Armstrong Economics Blog/Understanding Cycles
Re-Posted Oct 2, 2017 by Martin Armstrong
QUESTION: Mr. Armstrong; Do you believe in portfolio diversification?
ANSWER: No not really. I see no point in putting money in something you know will be a loss. Diversification within a sector is one thing. But buying government bonds when rates are at a 5,000 year low and governments are in trouble around the world, I just see as really stupid.

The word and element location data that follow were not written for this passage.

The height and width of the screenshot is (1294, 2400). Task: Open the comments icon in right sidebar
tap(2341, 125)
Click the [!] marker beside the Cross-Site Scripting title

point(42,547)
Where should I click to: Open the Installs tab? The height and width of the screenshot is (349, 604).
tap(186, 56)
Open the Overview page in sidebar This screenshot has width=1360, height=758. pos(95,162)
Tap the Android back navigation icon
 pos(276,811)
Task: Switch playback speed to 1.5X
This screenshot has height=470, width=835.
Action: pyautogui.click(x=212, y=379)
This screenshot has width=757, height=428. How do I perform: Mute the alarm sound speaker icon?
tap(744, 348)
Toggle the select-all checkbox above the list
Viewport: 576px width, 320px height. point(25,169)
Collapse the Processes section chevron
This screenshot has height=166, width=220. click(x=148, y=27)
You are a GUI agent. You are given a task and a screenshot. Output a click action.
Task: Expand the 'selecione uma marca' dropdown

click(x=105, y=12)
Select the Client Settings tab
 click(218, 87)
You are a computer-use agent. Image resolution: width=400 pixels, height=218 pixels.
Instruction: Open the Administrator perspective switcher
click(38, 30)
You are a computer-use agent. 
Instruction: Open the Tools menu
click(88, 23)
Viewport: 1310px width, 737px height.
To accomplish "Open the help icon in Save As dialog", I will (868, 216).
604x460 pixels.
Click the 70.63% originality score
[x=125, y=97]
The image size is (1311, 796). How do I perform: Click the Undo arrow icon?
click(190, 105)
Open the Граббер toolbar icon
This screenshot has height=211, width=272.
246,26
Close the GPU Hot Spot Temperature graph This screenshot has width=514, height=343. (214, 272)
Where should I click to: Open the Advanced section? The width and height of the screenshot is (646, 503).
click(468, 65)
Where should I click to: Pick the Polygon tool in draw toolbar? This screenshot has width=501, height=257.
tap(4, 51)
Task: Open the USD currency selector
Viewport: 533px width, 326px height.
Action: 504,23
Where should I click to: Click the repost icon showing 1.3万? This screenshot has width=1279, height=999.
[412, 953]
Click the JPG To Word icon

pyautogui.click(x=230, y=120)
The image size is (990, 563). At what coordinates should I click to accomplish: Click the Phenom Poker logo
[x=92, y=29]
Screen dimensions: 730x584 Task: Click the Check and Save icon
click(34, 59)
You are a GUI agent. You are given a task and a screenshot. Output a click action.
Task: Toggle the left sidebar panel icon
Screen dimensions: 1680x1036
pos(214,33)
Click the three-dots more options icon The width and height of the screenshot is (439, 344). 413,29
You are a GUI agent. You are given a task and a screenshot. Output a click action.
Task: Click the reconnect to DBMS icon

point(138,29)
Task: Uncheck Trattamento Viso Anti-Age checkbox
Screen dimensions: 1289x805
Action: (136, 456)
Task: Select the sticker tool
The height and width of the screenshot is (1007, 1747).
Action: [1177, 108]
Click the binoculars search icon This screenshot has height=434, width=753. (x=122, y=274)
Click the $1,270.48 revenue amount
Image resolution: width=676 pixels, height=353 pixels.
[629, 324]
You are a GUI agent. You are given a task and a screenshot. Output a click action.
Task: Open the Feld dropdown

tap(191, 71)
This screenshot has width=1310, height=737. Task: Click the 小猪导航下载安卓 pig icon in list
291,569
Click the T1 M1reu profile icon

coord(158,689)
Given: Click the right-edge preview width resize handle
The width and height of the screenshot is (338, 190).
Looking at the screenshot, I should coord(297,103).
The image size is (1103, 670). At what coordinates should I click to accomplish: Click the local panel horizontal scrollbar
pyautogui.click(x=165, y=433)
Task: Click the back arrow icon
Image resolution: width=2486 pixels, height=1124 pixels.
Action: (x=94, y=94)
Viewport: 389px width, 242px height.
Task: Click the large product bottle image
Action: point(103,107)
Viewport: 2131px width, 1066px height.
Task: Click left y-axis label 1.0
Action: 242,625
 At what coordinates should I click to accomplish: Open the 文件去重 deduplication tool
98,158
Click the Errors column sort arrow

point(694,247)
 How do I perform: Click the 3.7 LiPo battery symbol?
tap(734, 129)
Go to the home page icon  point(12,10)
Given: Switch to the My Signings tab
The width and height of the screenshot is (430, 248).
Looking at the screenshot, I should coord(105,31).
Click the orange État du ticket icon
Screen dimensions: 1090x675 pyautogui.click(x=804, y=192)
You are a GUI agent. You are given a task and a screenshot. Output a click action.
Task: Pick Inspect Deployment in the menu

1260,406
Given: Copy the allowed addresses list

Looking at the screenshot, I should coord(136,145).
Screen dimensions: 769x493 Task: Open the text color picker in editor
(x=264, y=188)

Once you understand how our global model works, you can see the trend unfolding in a numerous instruments that therefore confirms the trading direction. For example, we warned that gold had made an important high and would crash from 2011 for at least 3 years minimum. At the same time, we warned that the Dow would breakout to new highs. Barrons reported that forecast and did not believe that we would be correct. Both the high in gold and the breakout in the Dow were connected. Each confirmed the other among a host of other relationships.
What is impossible is trying to forecast just gold or the Dow in isolation relying upon fundamentals, which always prove to be worthless. Take the Long-Term Capital Management Crisis of 1998. The problem began in Russia and investments there collapsed but you could not get out at any price. They began selling assets everywhere else in the USA to Japan. This became a liquidity crisis that spread into a contagion. You could look at all of the fundamentals that said nothing should be happening in Japan. That led to massive losses in Japan that were contrary to fundamental analysis.
Everything is interconnected. Diversification is for people who cannot forecast so they just hope to stay ahead of the game. Asset Allocation has to be done smartly. You need some cash and those who will want some bonds v equities simply need to stay short-term and away from issues that will be a problem.